A good finished plan gives you a believable dose, a schedule you can follow by timer and scale, and a strength estimate that suits the cup you want.
The most important outputs are the coffee dose, total water, expected final yield, and estimated TDS. The schedule tells you how to execute the plan, but the summary tells you whether the plan is internally coherent.
The false-confidence trap here is treating estimated TDS as a measured number. It is an estimate derived from your chosen extraction target and ratio, not a refractometer reading from the actual cup. The best verification step is to brew once, compare the real drawdown and served volume with Recipe Breakdown and Yield, then decide what to adjust for the next round.

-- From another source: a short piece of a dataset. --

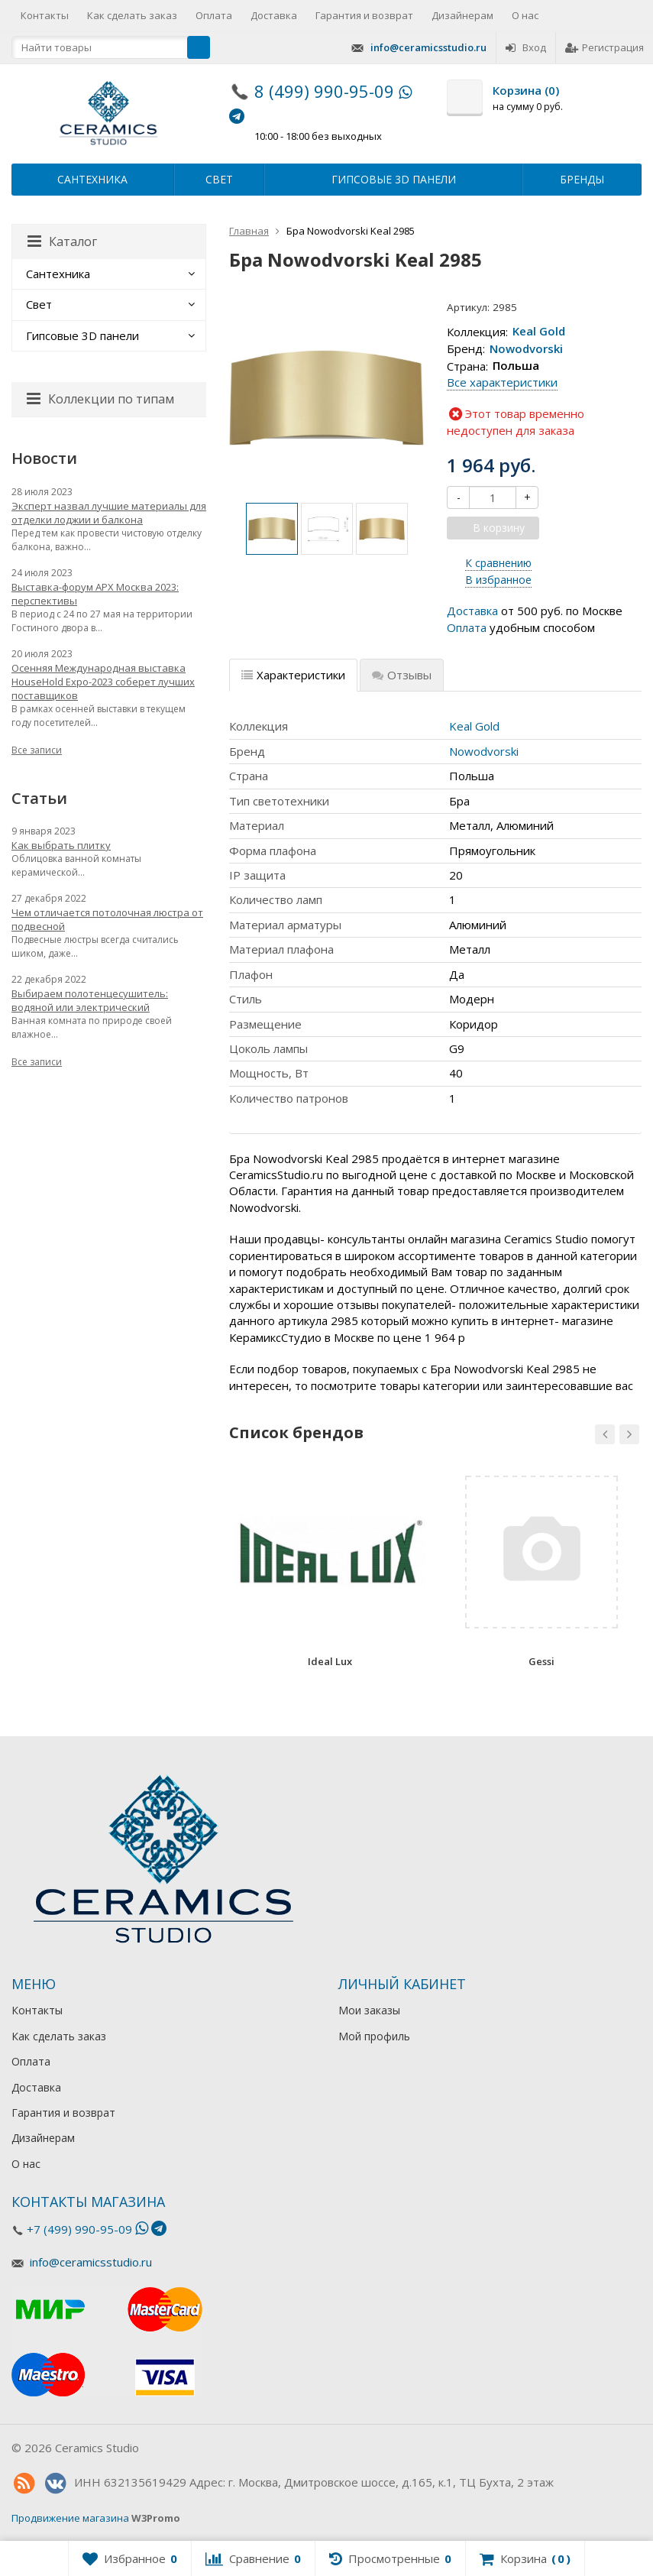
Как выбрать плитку (61, 845)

Use the pour-over preset with a 360 mL target, ratio 15.5, brew time 210 seconds, bloom share 16%, bloom duration 45 seconds, and retention 2.2 g/g. The planner produces about 27.1 g coffee, 419.6 g total water, 67.1 g bloom water, and an estimated TDS of 1.29%.

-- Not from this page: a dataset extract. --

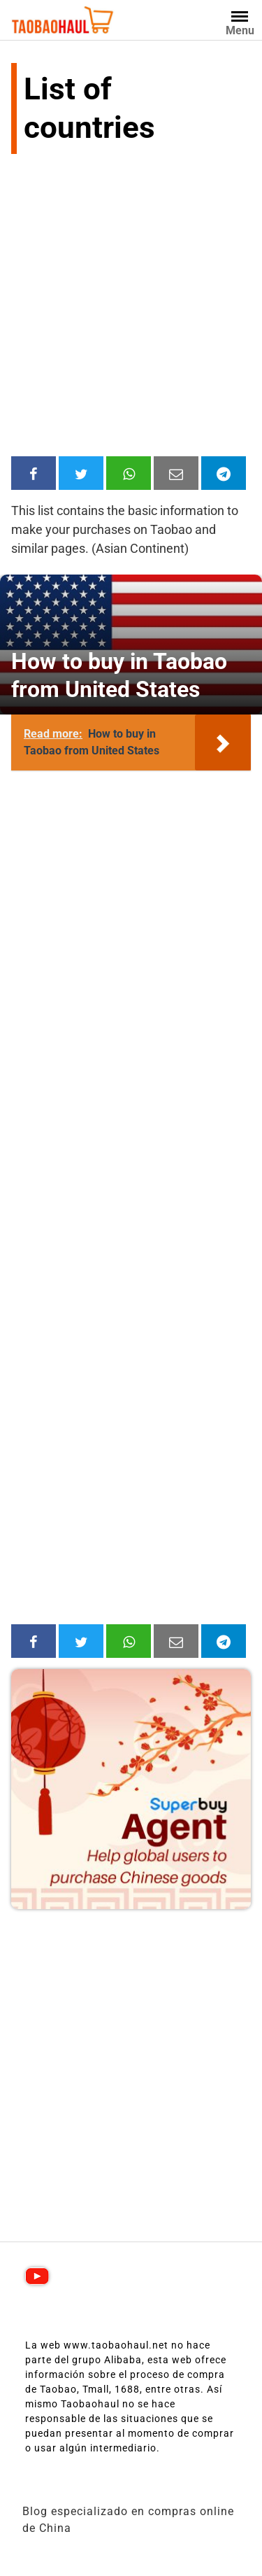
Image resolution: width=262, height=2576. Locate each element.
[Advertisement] (131, 307)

In Recipe Breakdown you get one bloom row plus three pours, and Brew Control Map places the brew close to the preset target zone. That is the kind of plan you can brew once and then keep as a stable house recipe.
Keep the same pour-over method but push the ratio to 17:1 and lower Extraction target to 18% for a 350 mL brew. The planner drops the dose to about 23.6 g, raises total water to about 402.0 g, and estimates TDS near 1.06%.

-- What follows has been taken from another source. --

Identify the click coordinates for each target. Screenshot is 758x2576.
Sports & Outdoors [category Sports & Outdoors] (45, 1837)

Now the summary badge turns light-bodied, and Brew Control Map shifts into the diluted and weak region. That tells you the plan is intentionally outside the default pour-over strength window.
Set ratio to 2.0 while leaving Coffee retention at 2.2 g/g. The planner can no longer make total water exceed retained water, so Brew Snapshot clears and the warning says to increase ratio or reduce retention so the brew yields liquid coffee.
The corrective path is straightforward: raise ratio above retention or lower retention to a realistic figure for the brew style. Once that inequality is fixed, Recipe Breakdown, Pour Timeline, and Brew Control Map return automatically.
No. It estimates TDS from your chosen extraction target and ratio. The calculation is useful for planning, but it is not a direct reading from brewed liquid.
Because the tool subtracts retained water from total brew water. If retention is high relative to the ratio, expected final yield can drift away from the size you asked for.
Yes. The preset list includes espresso, cold brew concentrate, moka pot, French press, AeroPress, Chemex, and pour-over. Each preset changes the default yield, ratio, brew time, retention, and strength band.
No. This package runs locally in the browser and the tool files do not include a server request path for your recipe inputs.